That said, she's on oxygen at night as well. My husband is 62, and was 55 when he got a CPAP machine. Let me tell you.......it took him about 4 MONTHS at least to get used to sleeping with the mask! He'd wake up constantly throughout the night and take it off, waking me up in the process. I'd make him put it back on after a 5 minute reprieve. This went on for months before he stopped waking up and stopped fighting me about wanting to KEEP the mask off. He hated it. It was bearish to get acclimated to, and he was in his 50's at the time and not a disagreeable human as a rule. Once he got used to it, he can't sleep without it.

An 84 year old woman with THIS many issues being asked to also wear a mask over her face while sleeping may be a bit too much to tolerate, in my opinion. Besides, who's going to sleep with her for a few months to make sure she keeps that mask on all night?
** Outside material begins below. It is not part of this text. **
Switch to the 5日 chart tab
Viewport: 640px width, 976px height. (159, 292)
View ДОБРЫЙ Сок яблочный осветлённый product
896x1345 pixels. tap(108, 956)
If your mother has dementia, a CPAP would be out of the question because I'm sure she would NOT understand why some contraption is on her face all night long!!! Trying to explain things to a dementia patient is an exercise in futility.

Just something to think about. My mother is almost 94 with more issues than Newsweek. The last thing I want for her is another issue, be it a CPAP mask or whatever, you know? I am a proponent of a palliative care approach...........do the minimum medical interference possible and give them the best quality of what remains of their life. Of course, that's just MY take on things, and others will have a different view, I'm sure.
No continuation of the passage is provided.